Along with the festivities at the stadium, AFJA also held events throughout the week all over Los Angeles to get people integrated with their objectives. Soccer is of course a focal point and while there are coaches down in San Andrés Itzapa, Guatemala or Los Amates, El Salvador working with potentially the next big star, the other side of the mission is just as, if not more, important. Going back to those communities and actually being part of a social change.

And they’ve been successful in that journey thus far.

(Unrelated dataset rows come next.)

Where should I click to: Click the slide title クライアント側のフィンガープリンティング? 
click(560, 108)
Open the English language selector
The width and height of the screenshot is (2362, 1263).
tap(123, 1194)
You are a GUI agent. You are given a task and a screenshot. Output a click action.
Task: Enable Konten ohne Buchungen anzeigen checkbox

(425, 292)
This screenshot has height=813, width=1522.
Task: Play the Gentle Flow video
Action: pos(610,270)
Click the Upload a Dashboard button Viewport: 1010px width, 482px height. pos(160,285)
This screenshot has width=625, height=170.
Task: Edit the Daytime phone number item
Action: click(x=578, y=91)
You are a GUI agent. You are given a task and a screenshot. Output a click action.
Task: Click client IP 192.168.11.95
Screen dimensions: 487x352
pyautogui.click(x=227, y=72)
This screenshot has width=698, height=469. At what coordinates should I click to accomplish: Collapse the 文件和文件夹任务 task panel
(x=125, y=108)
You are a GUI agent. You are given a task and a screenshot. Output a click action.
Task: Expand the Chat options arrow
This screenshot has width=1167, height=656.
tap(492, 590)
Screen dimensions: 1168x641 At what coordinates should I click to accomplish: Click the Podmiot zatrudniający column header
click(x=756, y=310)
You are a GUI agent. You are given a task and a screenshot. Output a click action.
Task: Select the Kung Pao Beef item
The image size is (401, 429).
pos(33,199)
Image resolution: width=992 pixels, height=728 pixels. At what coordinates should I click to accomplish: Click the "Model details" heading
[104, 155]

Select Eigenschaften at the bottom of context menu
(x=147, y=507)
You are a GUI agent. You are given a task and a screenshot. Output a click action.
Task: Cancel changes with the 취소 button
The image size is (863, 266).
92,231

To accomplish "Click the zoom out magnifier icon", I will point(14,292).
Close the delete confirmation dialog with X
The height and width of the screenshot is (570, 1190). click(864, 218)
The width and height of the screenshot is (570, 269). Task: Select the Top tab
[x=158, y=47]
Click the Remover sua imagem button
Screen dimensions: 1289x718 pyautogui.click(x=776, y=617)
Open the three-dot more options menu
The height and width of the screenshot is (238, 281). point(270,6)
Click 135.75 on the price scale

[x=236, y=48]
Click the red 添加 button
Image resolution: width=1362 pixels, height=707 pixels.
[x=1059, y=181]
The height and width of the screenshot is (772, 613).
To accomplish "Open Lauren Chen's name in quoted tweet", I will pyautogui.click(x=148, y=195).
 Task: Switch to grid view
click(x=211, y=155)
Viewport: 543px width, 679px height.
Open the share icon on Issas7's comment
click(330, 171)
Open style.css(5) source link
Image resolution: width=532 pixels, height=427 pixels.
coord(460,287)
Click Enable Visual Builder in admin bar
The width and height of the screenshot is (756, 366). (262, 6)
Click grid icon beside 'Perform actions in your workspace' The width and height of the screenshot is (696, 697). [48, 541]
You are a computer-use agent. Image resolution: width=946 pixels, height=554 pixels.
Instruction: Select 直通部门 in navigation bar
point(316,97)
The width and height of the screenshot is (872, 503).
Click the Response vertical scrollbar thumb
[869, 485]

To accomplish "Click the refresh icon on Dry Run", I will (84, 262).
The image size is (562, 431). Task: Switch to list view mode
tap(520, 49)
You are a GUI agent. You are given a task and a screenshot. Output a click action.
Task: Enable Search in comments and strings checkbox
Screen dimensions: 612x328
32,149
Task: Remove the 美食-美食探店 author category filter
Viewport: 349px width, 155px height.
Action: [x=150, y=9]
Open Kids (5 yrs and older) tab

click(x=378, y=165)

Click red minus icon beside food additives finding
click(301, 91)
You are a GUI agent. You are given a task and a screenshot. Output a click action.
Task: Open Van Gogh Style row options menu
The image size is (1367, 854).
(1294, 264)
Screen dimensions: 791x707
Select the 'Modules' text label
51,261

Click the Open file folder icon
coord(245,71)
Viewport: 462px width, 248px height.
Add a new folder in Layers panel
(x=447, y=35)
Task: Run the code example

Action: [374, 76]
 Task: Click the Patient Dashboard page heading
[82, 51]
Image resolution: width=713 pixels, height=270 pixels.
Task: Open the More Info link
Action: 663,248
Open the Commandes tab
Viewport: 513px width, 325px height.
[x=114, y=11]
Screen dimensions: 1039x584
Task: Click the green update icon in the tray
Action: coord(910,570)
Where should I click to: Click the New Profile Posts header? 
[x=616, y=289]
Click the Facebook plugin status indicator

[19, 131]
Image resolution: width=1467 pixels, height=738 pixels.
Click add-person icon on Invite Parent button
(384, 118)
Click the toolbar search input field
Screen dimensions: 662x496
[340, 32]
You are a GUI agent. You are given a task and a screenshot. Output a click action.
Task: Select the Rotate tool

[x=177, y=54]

While some fans might’ve just seen September 15 as an opportunity to rep their country and take a picture with some Galaxy icons, they, in exchange, ended up learning about an incredible organization and donating to the cause which will help continue the cycle in Central America. That’s huge not only for the exposure of a nonprofit just a few years young, but also on the Galaxy’s behalf for being tapped in with the community’s imprint beyond the sport.

“Paying homage and respect to where we came from so we know where we’re headed,” Pivaral said. “And where we go, we just make a better future for our people and everybody else. That we just leave a profound, lasting impact in the world.”

Cruz’s closing thoughts echoed a similar sentiment.

“This is everything for me, this is my life. I found purpose. Before I launched this organization I was just working a 9-to-5 trying to find something I wanted to dedicate my time to, and this is it,” he told Yahoo Sports.

“I don’t see my life without AFJA and I think that’s because I’m an actual fan of what we do. Behind me there is a community of people that want to see their kids succeed, want more for their children and want to be represented in a positive light — and we’re doing that with this organization.

Pasión, amor y orgullo — that’s Hispanic heritage.